DIRECTIONS FOR THIS TASK: Working from the records below, return word for word the line that contains "Task: Click the" and each line after it, ending with the last. Skip all pictures.

DATA PROVIDED:
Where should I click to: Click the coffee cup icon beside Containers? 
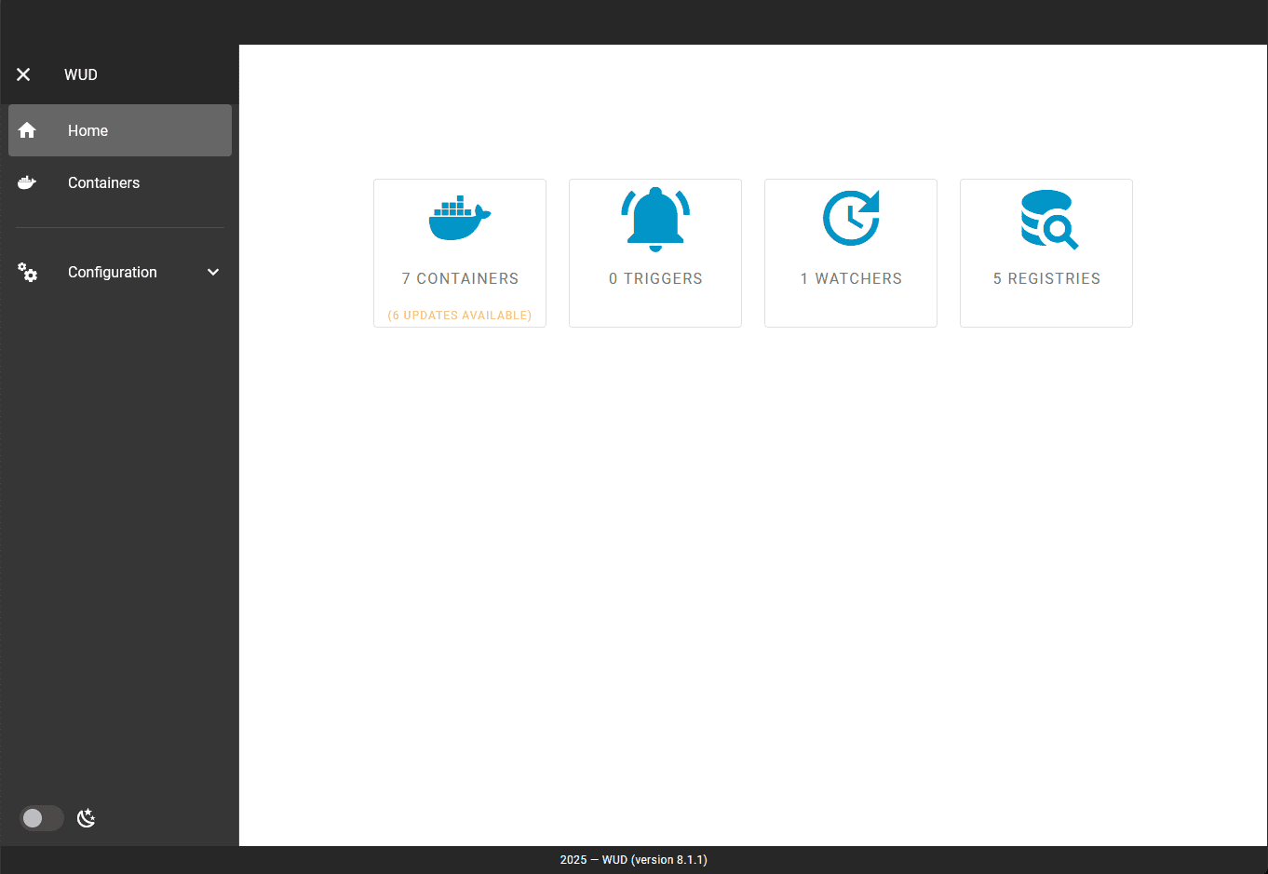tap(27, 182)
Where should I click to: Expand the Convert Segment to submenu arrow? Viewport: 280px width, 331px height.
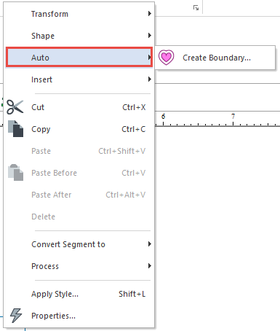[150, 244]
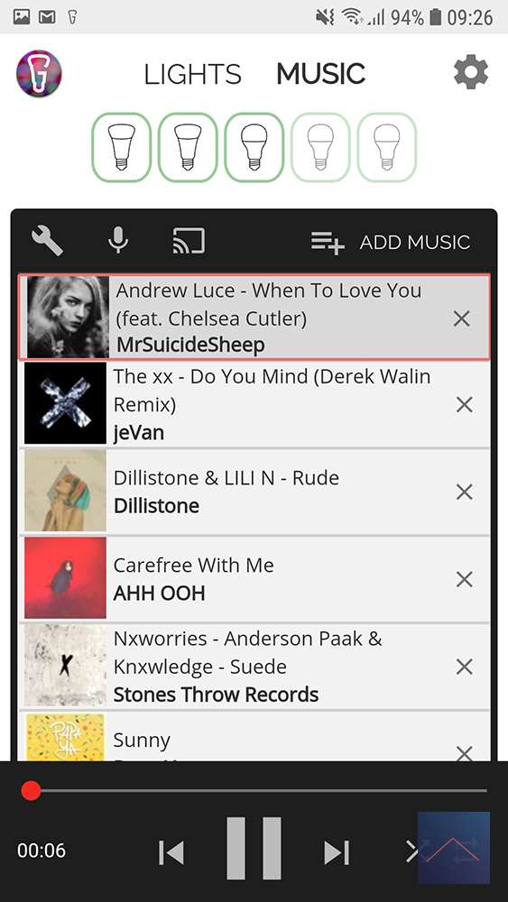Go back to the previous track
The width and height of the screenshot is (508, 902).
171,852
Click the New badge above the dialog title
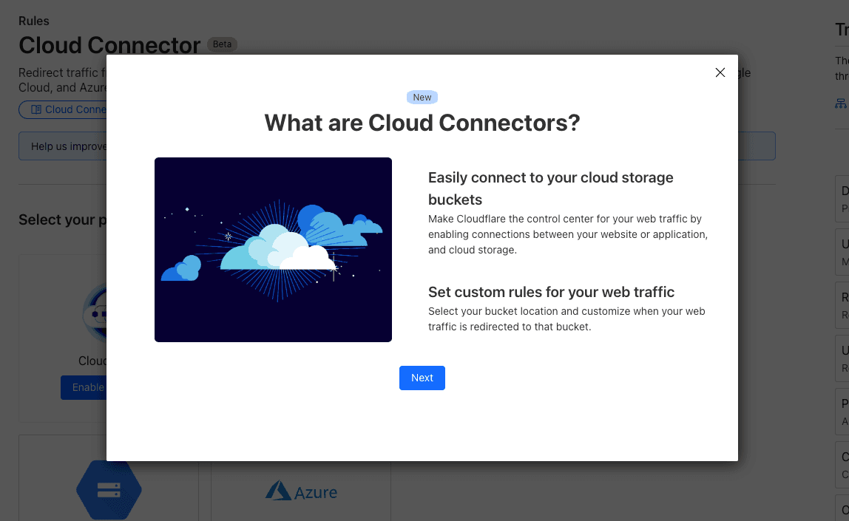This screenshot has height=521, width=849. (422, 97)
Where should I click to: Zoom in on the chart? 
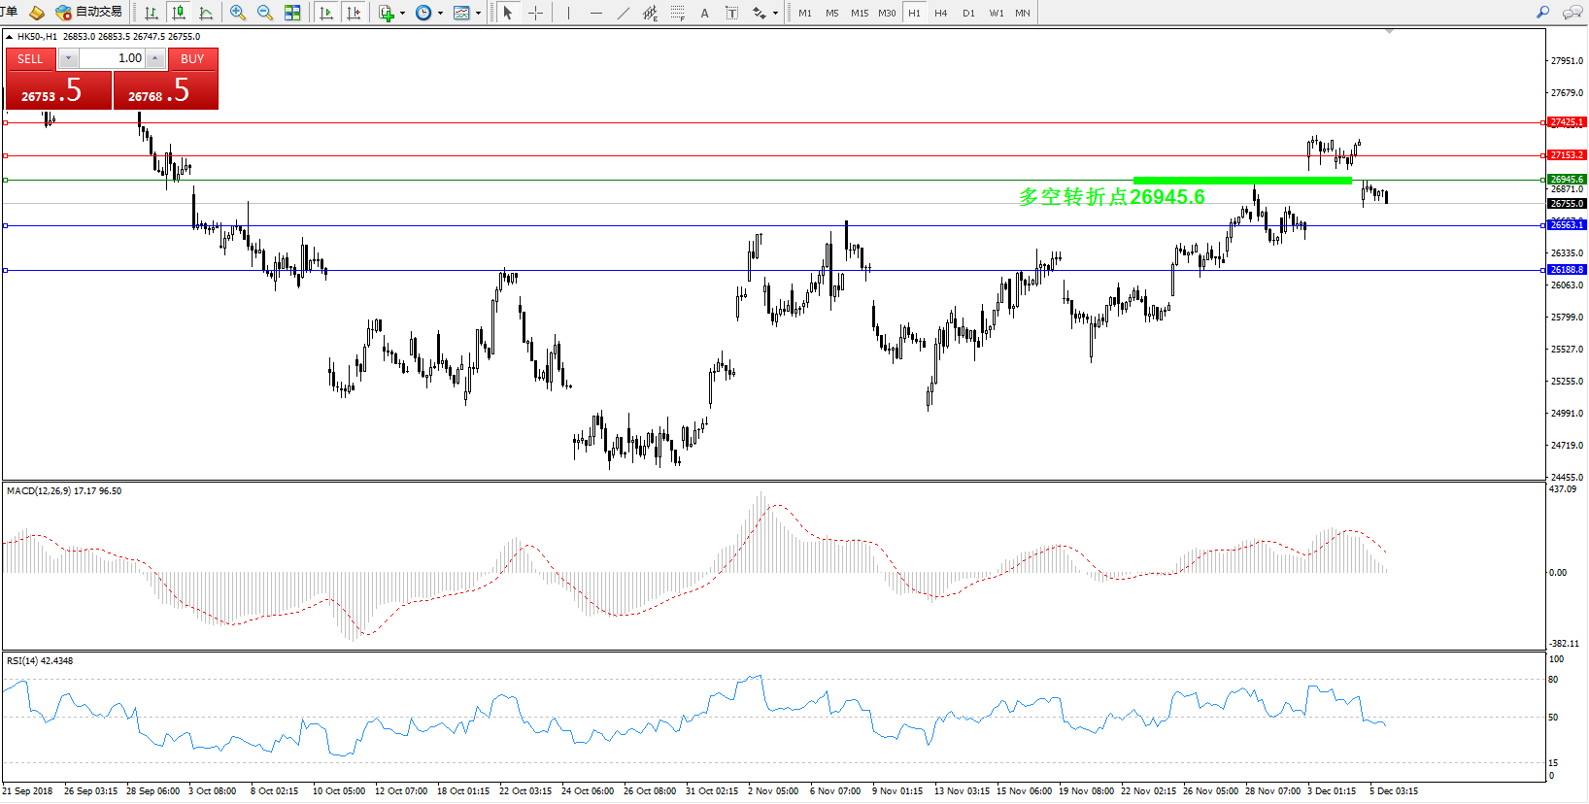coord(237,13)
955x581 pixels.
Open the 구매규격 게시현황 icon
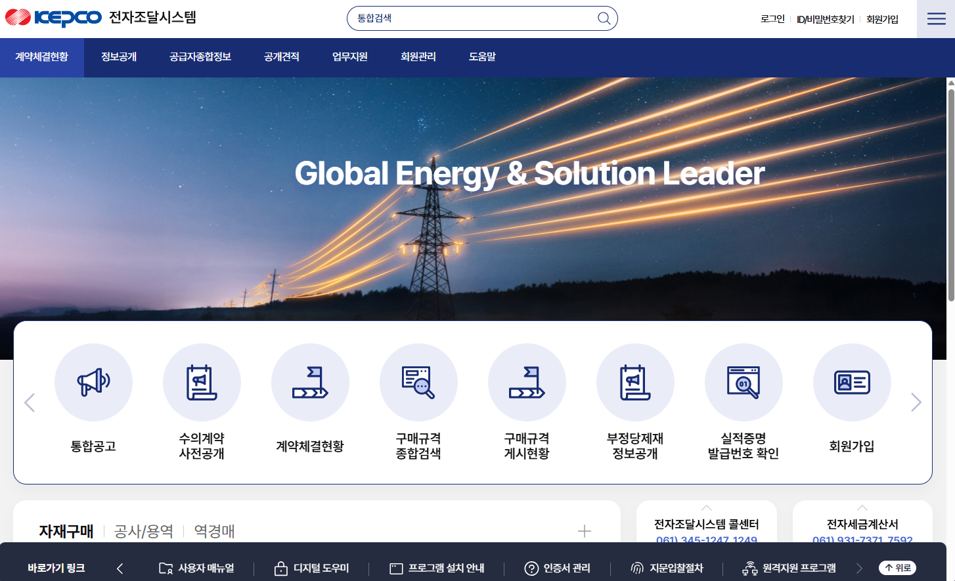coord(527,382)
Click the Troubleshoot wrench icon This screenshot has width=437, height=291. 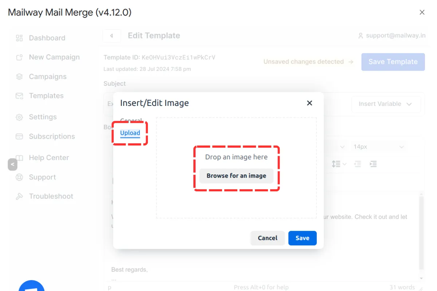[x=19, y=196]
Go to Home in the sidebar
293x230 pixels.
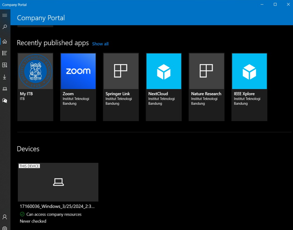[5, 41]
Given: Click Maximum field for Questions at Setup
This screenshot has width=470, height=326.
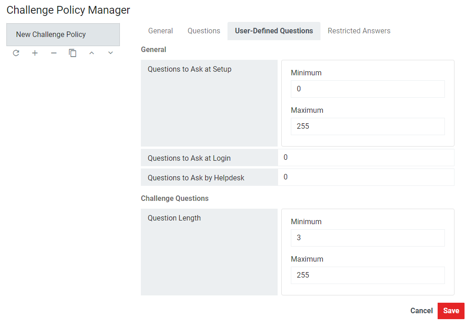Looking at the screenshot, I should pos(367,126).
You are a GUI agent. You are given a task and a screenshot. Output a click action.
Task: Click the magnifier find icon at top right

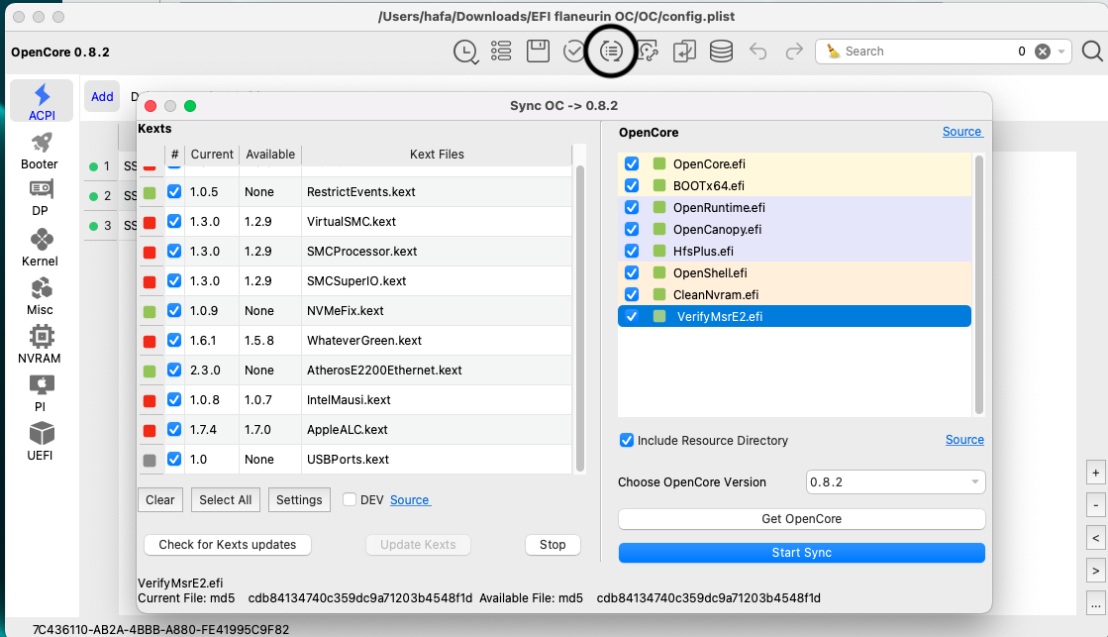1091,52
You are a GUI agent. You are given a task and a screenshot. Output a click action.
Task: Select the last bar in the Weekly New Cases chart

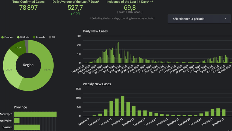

WRITTEN ANSWER:
Task: Click the magnifier find icon at top right

1091,52
You are a GUI agent. You are given a task and a screenshot. Output a click action.
Task: Select the last bar in the Weekly New Cases chart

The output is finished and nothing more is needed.